WHAT IS BEING ASKED:
Would you please print exactly the lines that run from the one with "This screenshot has width=1568, height=536." to the last line of the data, both included, without any pictures?

(Stored data)
+++
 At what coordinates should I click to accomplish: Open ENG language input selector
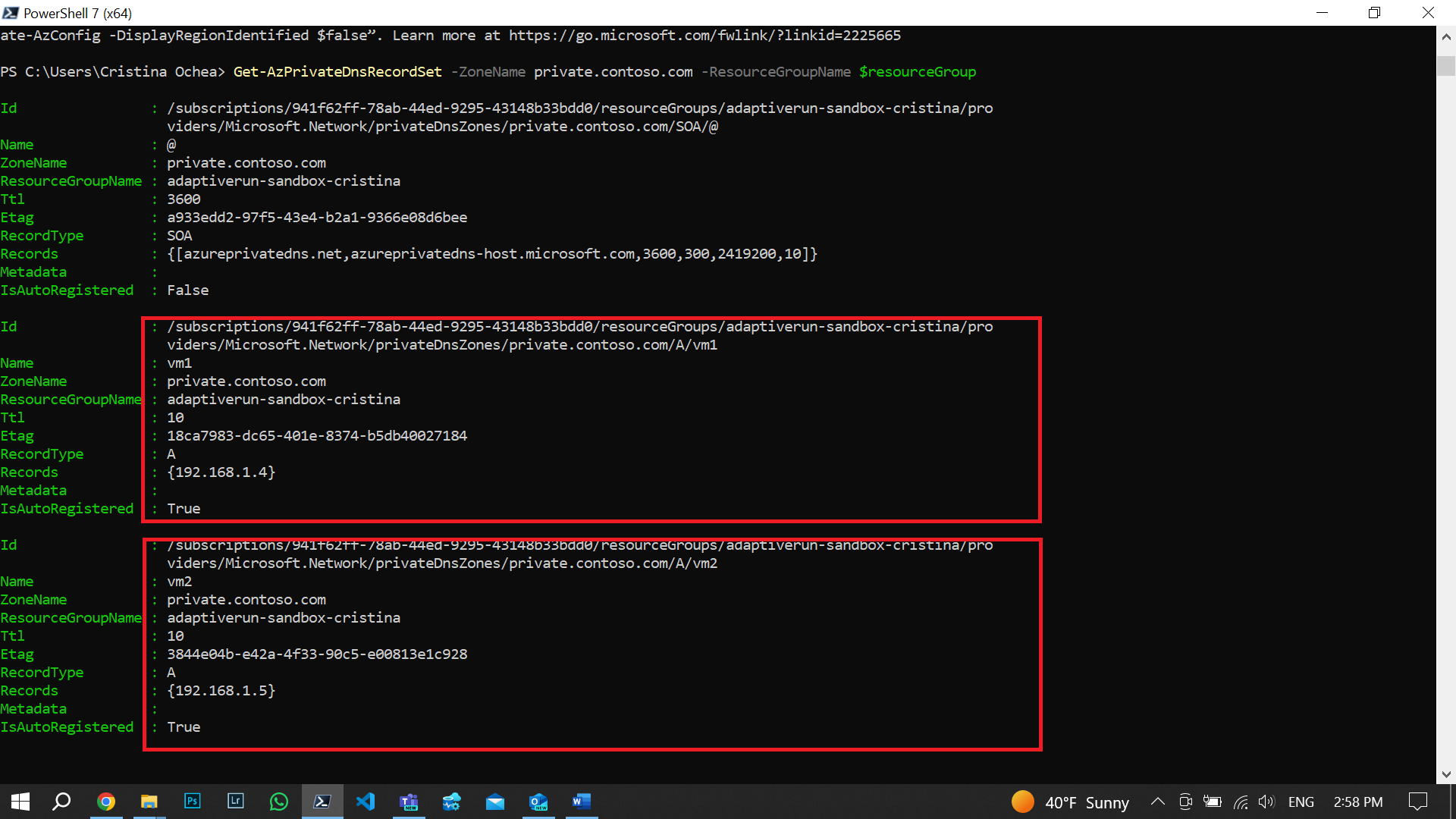pyautogui.click(x=1301, y=802)
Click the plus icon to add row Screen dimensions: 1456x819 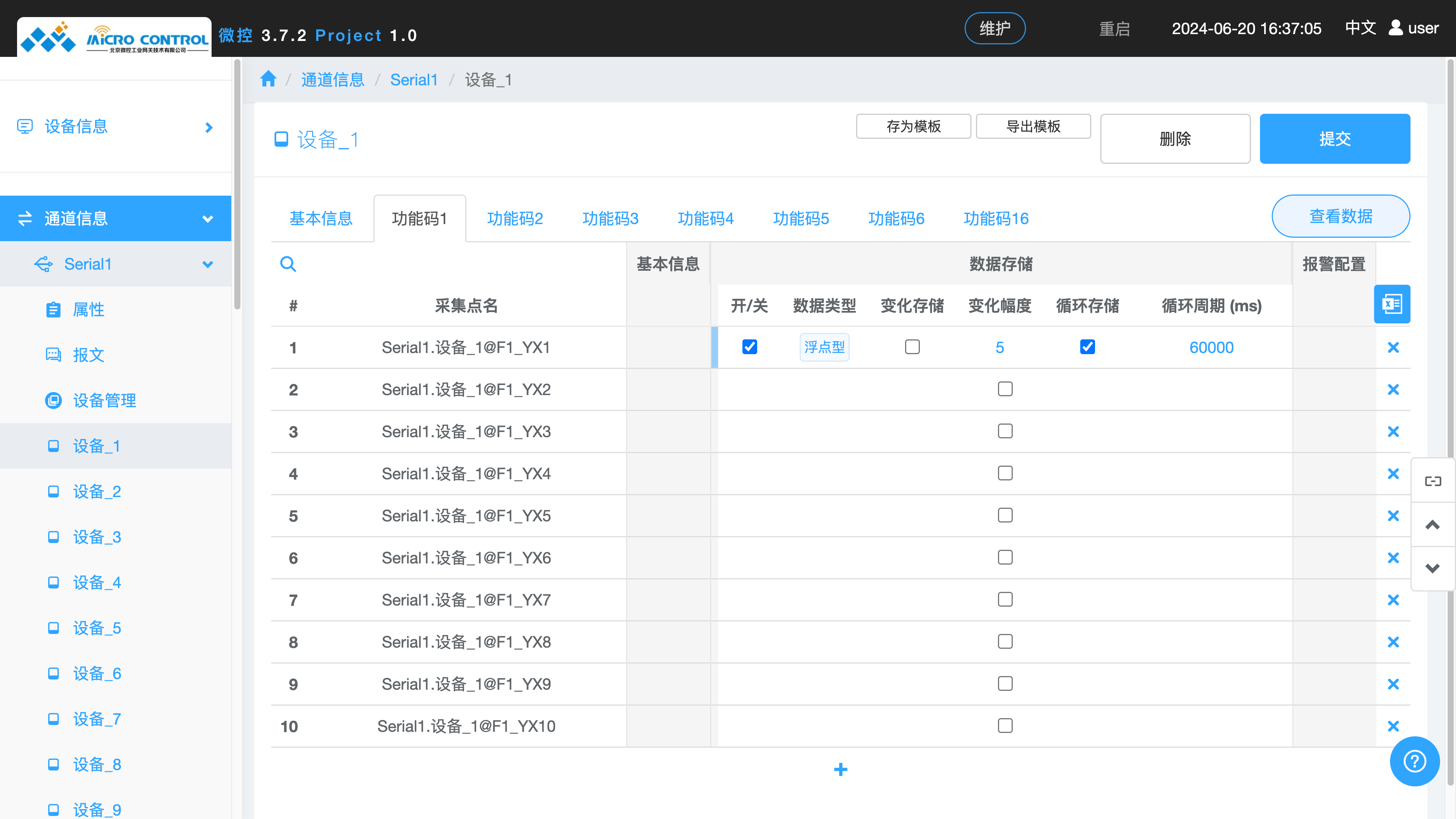point(841,769)
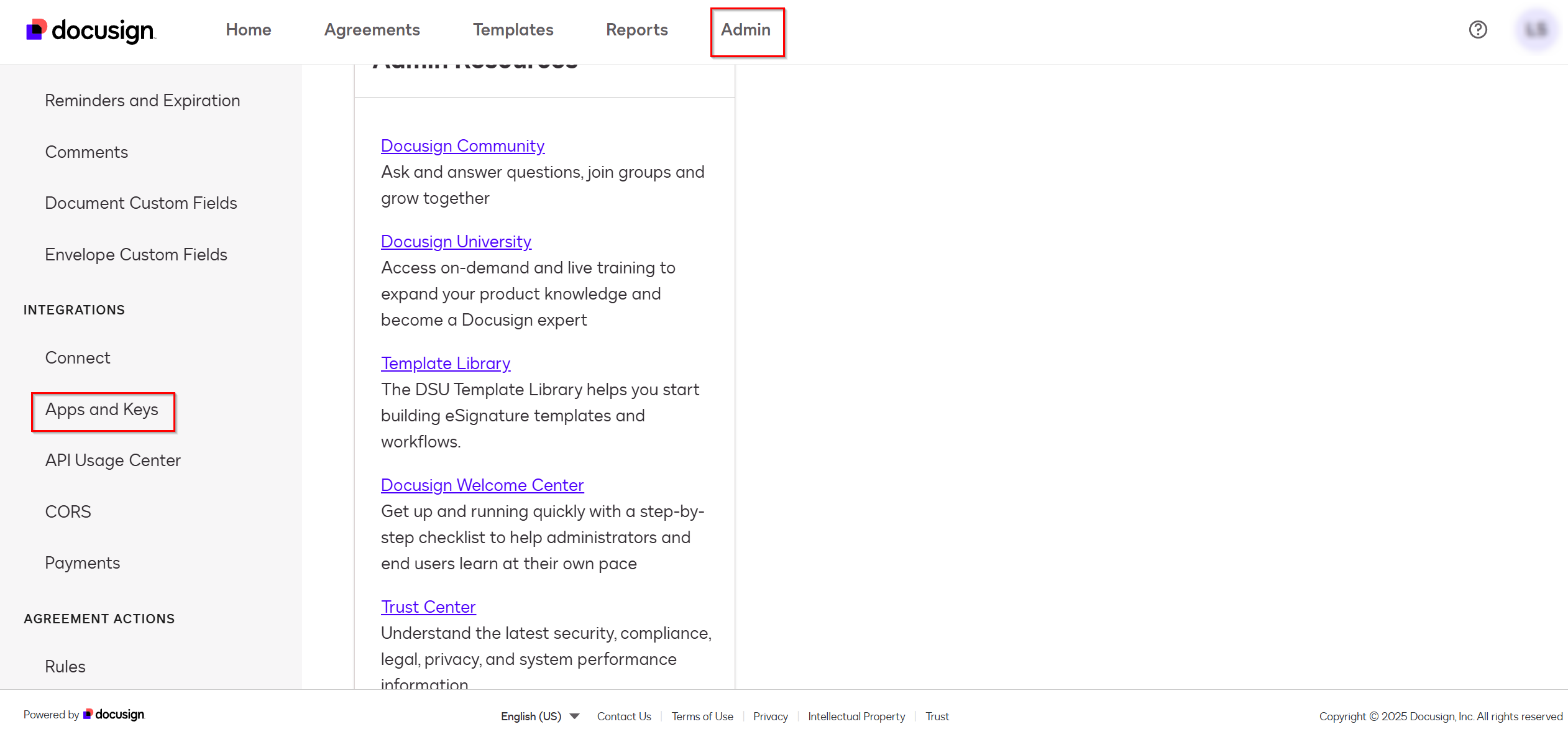1568x742 pixels.
Task: Switch to the Admin tab
Action: coord(746,29)
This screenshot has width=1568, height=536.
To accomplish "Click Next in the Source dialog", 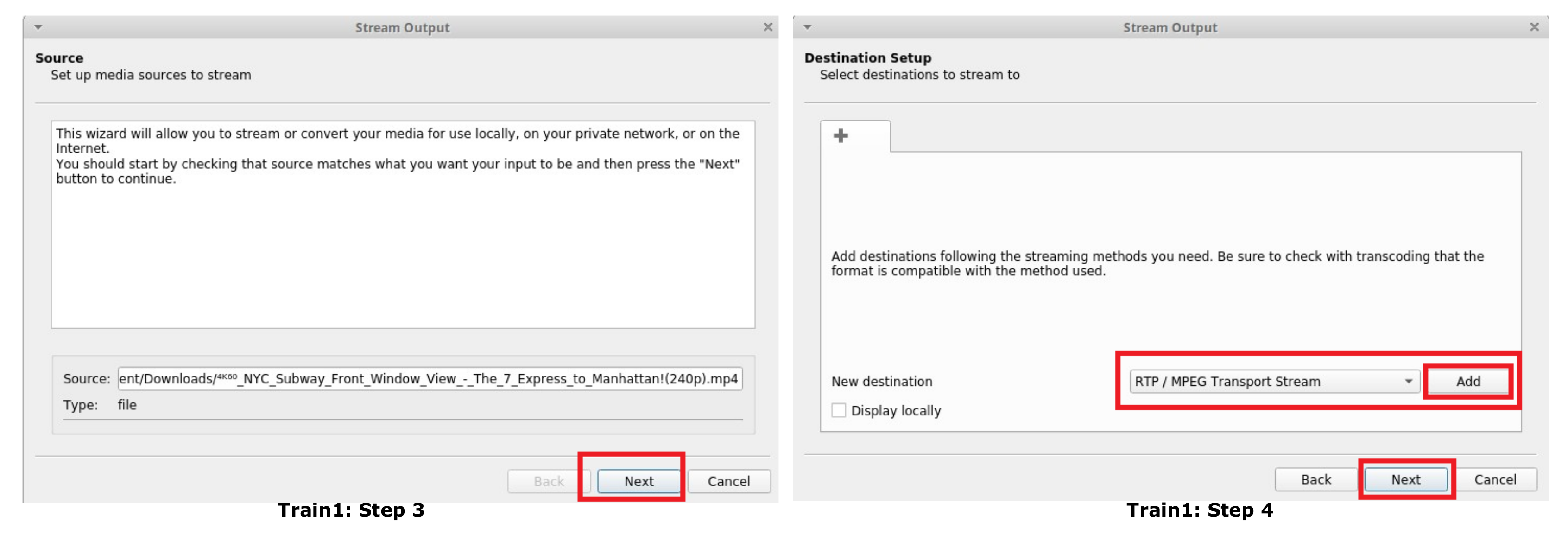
+++
ANSWER FOR THIS EXERCISE:
This screenshot has width=1568, height=536.
To accomplish "Click Next in the Source dialog", 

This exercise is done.